Her hand holding mine trembled as I looked straight into her white, frightened countenance.

A silence fell between us. I gazed into those wonderful eyes of hers and noted her marvellous beauty now accentuated by her distress.

"Tibbie." I exclaimed at last in a low, soft voice, scarcely above a whisper, "you are in deadly fear of the man with whom only the other day you contemplated marriage--Ellice Winsloe--the man who now intends to denounce you!"

"Who told you so?" she gasped, drawing back in an instant, and turning paler. "Who--who has betrayed my secret?"

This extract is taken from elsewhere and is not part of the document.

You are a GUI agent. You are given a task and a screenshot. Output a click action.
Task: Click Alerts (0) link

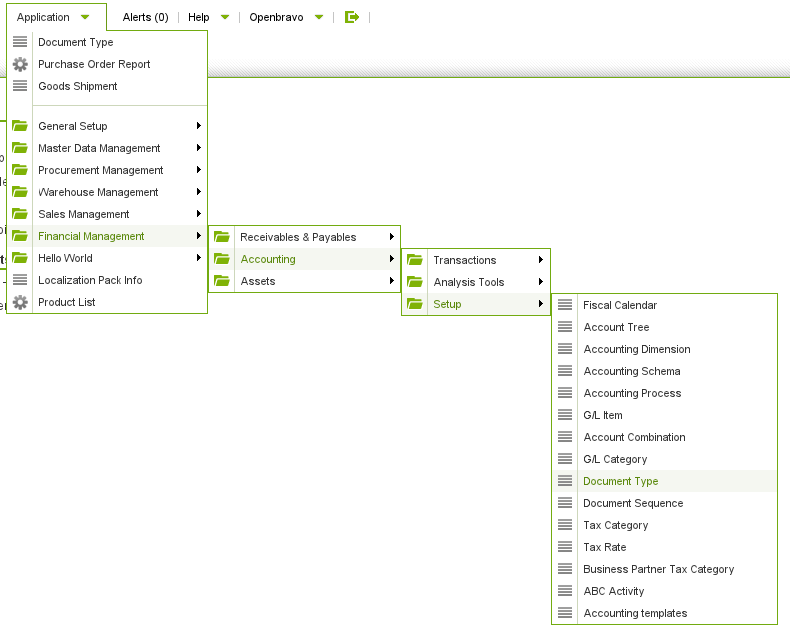click(145, 17)
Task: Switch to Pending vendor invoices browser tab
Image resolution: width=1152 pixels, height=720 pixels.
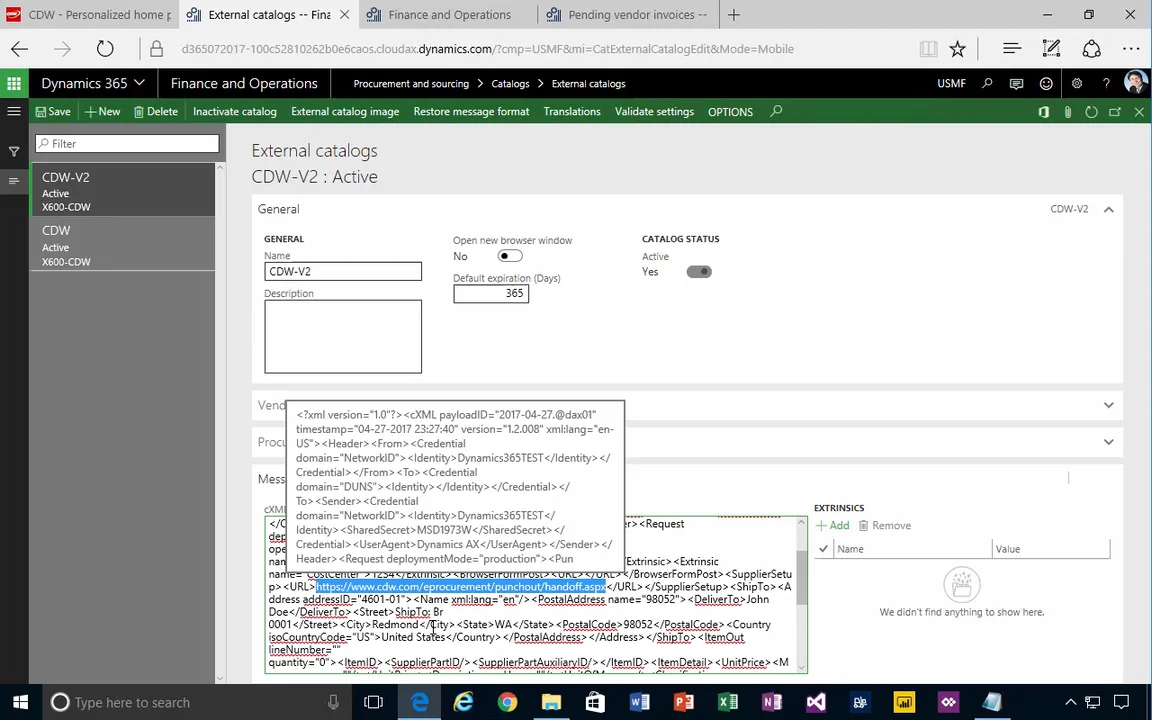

At seven o'clock that evening I took the train from Camberwell Gate to Westminster Bridge, like the industrious compositor that I represented myself to be.

In order to assert myself more prominently in the neighbourhood I had accepted the invitation of Williams, the mineral-water foreman, who was my landlord, to have a glass of ale at the neighbouring public-house; and in the bar was introduced by him to several other working-men as his tenant. They seemed a sober, good-humoured set, all having their glass after the thirst of the day's labour.

My landlord remarked that my wife saw little of me, but I explained how my employers sent me to various parts of the country in connection with a new patent type-composing machine in which they were interested.

"Well, my missus does 'er best for Mrs Morton and cheers her up," the man said. "Only it 'ud be more pleasant for 'er if you were at 'ome a bit more. The poor young lady mopes dreadfully sometimes. You needn't say anything, you know, but my old woman has found her a-cryin' to herself lots of times."

I recollected his words as I sat on the top of the tram passing up those long broad roads lit by the flare of costermongers' lights and rendered noisy by the strident cries of the butchers and greengrocers shouting their wares. In South London commercial life seems to commence with the sundown, for thrifty working-class housewives go out shopping after dark.

And Tibbie, the woman whom all smart London knew, who was so brilliant a figure at receptions, balls and weddings, and of whose beauty the ladies' papers so constantly spoke, was living amid that poverty and squalor alone, terrified and crying her heart out.

For what? Had remorse seized her? Was it the awful recollection of that fatal moment in Charlton Wood, combined with the constant fear that Ellice Winsloe, whom she had now acknowledged as her enemy, would discover her and bring against her the terrible charge?

That night, after I had slipped unrecognised into my chambers, I changed quickly into my own clothes and went along to the Wellington Club to find Domville. The hall-porter had not, however, seen him that day; therefore, after strolling through the rooms, I was just on the point of leaving when, in the hall, I encountered Ellice Winsloe.

"Hulloa! old fellow!" he cried cheerily. "What are you doing to-night? Come along and dine with me at Boodle's."

I hesitated. I had no wish for the company of the man who was Tibbie's secret enemy. Once I had distrusted him; now I hated him, for I saw how ingeniously he had kept observation upon my movements, and how his invitation, so warmly given, was with the ulterior object of ascertaining my movements.

In an instant it occurred to me that I might fight him with his own weapons. I could be as alert as he was. Therefore, I laughed and declared that I had no prior engagement.

"Come along, then," he said; and we both went out and crossed Hyde Park corner together.

"I was at the Wydcombes this afternoon. It was Lady Wydcombe's day. They're till most anxious about Tibbie. Nobody knows where she is," he added, with a covert glance at my countenance to watch the effect of his words.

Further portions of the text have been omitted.